How to save "total hits" results from a query, in a field

Andex · February 21, 2024, 4:06pm

Hi, i 'm trying to using Logstash to send email.
I configure the input pipeline filter witha a query, i need to find all the document that contain ERROR in the message.

I do that.
in the output i want to user the total hits value that is contained in the query results, to create a condition : if "total_hits > 10" -> send me the email.

This is the pipeline :

  input {
      elasticsearch {
        hosts => ["https://***********:9200"]
              index => "tibcolog-gpf-*"
              query => '{"query": {"bool": {"filter": [{"bool": {"should": [{"match_phrase": {"logger_type": "ERROR"}}]}},{"range": {"@timestamp": {"format": "strict_date_optional_time","gte": "now-15m","lte": "now"}}}]}}}'
              ssl => true
              ssl_certificate_verification => false
              user => "logstash_writer"
              password => "**********"
              schedule => "*/15 * * * *"
        }
  }

  output {
    if [hits][total] > 10 {
        email {
        to => "********"
        address => "********"
        authentication => "plain"
        subject => "TEST ERROR"
        body => "Il Log in errore è:%{message}"
        port => "25"
        }
        }
    }

My pipeline is on Kubernetes, it is running but it crash (restarting) when the query start .

is i remove the IF condition in the ooutput, it work good.
Somone can tell me how to use the hits for my case??

Thanks

Badger · February 21, 2024, 5:40pm

Does the field exist? See this thread.

Andex · February 22, 2024, 8:20am

No, the field (total hits) does not exist. i thought too that could be the error. But how i can save the total hits to a new field?

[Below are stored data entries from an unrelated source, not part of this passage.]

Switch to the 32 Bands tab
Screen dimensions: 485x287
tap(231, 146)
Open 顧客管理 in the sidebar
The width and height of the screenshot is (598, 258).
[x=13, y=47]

I can use a mutate filter with add_field but how can i populate it?
i hoped that there was a way to use the number of total_hits of the query output

Badger · February 22, 2024, 8:26am

I have no idea. If the elasticsearch query does not populate that field that I cannot say how you could create it from the event that the elasticsearch input creates.

system · March 21, 2024, 8:26am

This topic was automatically closed 28 days after the last reply. New replies are no longer allowed.